## begin

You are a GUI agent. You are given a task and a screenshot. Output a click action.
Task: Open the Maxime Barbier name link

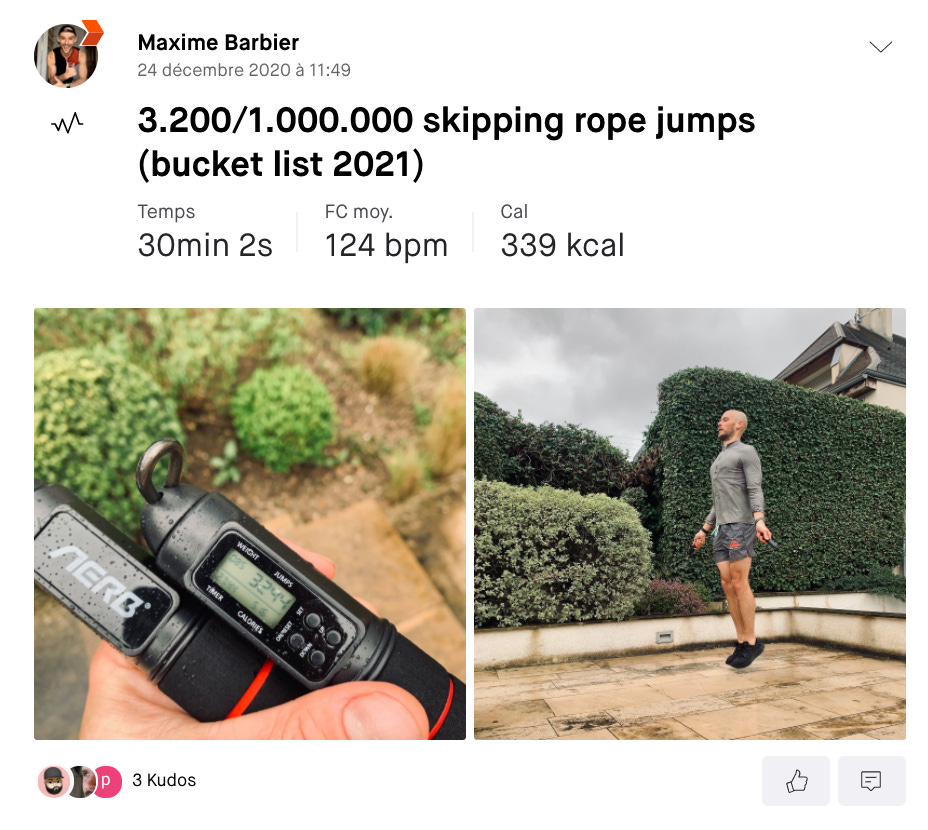click(218, 43)
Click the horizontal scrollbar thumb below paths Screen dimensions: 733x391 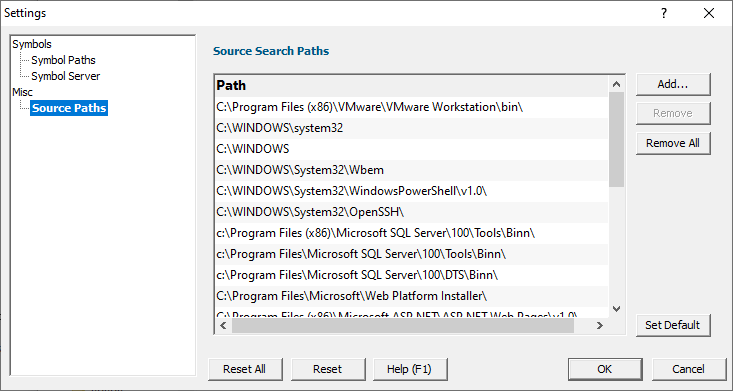(402, 326)
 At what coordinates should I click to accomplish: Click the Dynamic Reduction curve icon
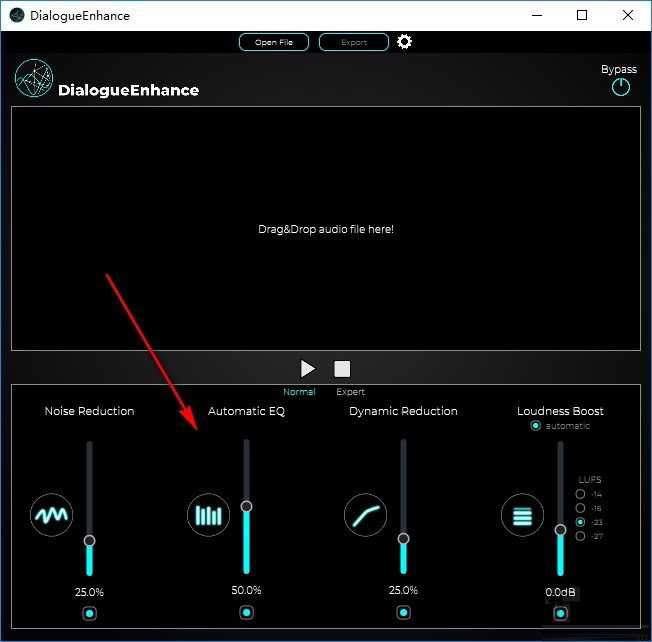coord(365,516)
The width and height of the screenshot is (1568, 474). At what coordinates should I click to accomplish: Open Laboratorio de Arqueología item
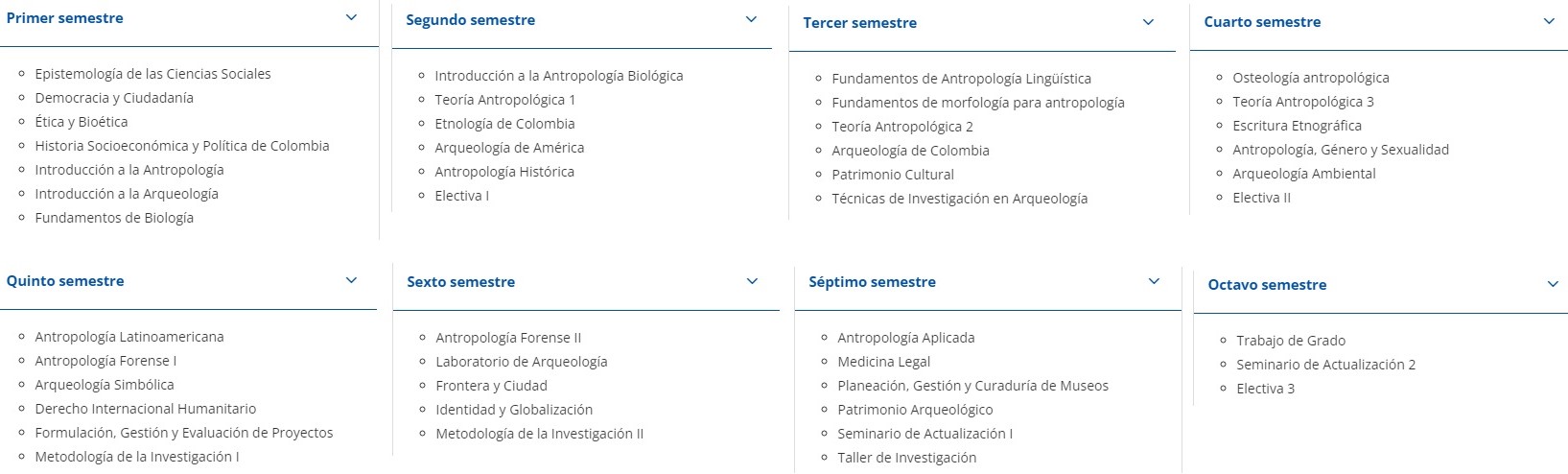click(x=521, y=362)
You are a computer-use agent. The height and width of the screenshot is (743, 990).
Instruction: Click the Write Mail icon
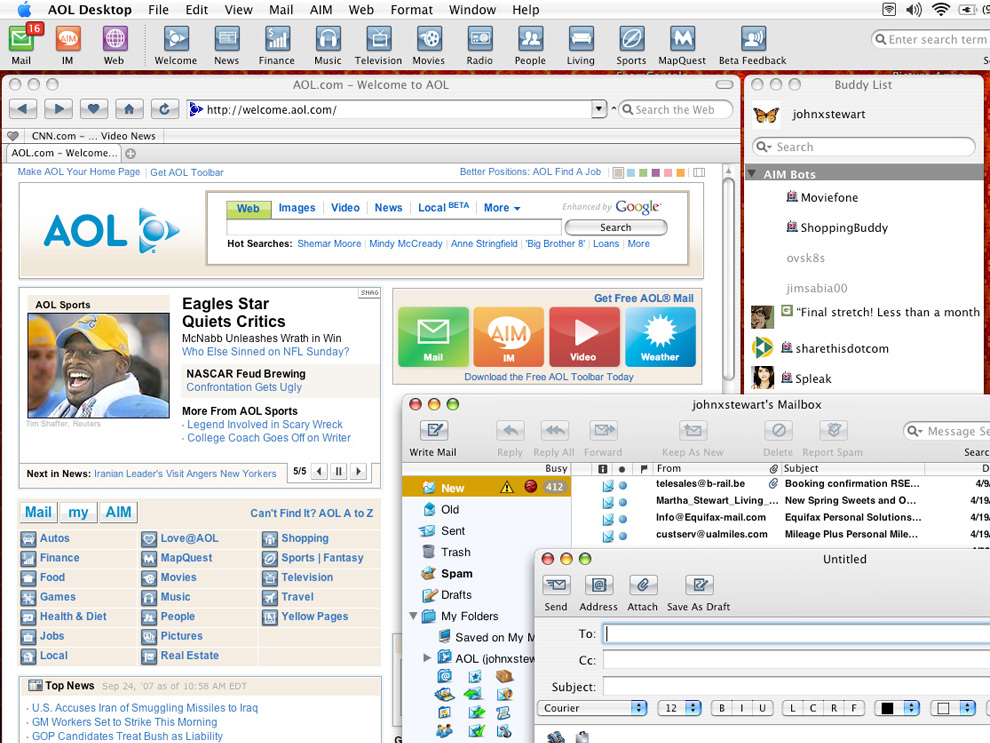click(433, 431)
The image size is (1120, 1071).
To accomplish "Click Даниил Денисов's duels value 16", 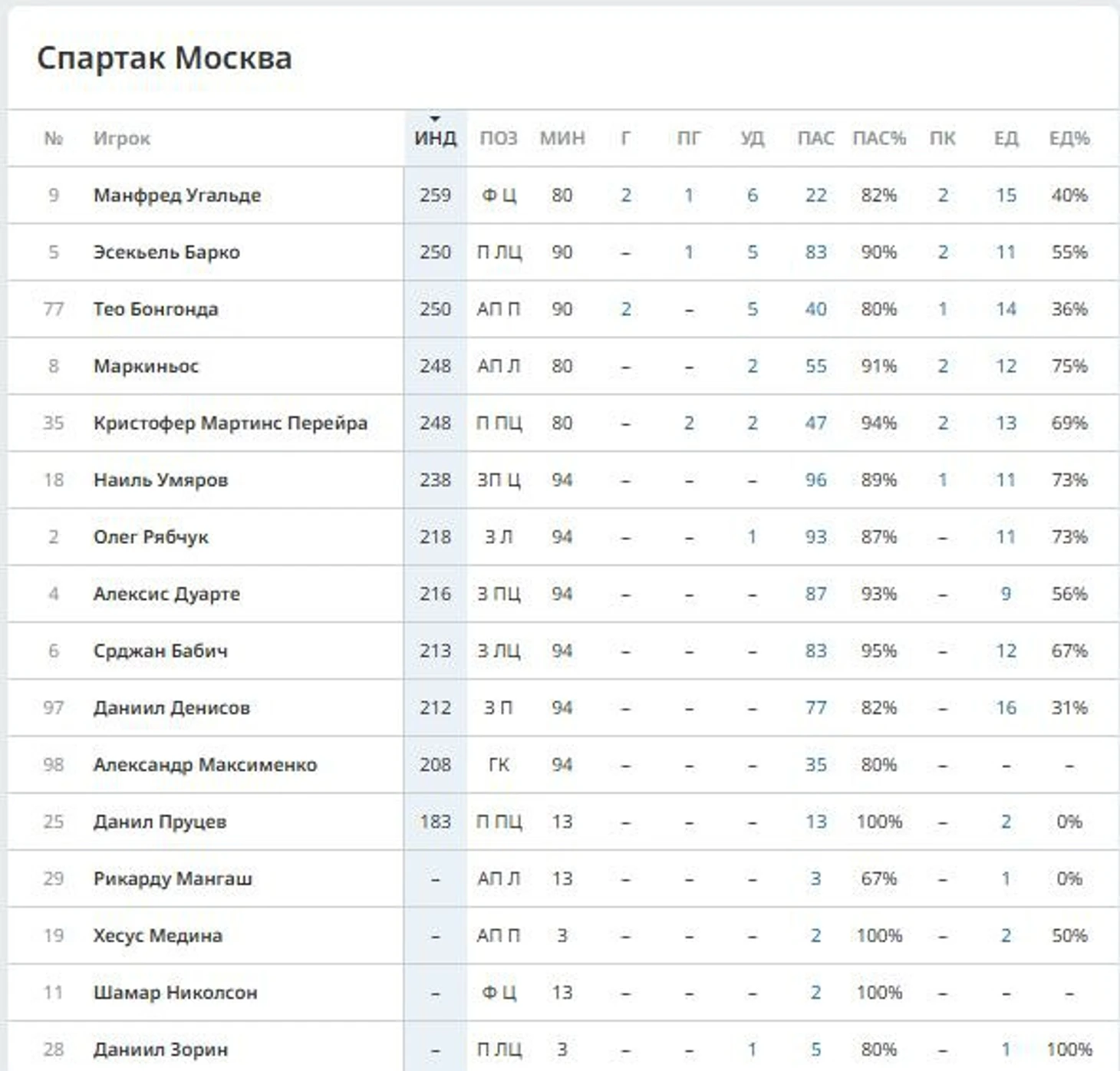I will [x=1006, y=708].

## end

**WHAT THE EXERCISE ASKS:**
Rescale the listing from the line with "At what coordinates should I click to accomplish: Click" to the line with "click(x=521, y=362)", inclusive. Reproduce only those lines, requests included, but omit the pictures. Multiply each click coordinate in the answers by 1.5 and round to whole numbers, with halves rounding up.

**RESULT OF THIS EXERCISE:**
 At what coordinates should I click to accomplish: Click the Dynamic Reduction curve icon
coord(548,774)
The width and height of the screenshot is (1568, 474). At what coordinates should I click to accomplish: Open Laboratorio de Arqueología item
click(x=782, y=543)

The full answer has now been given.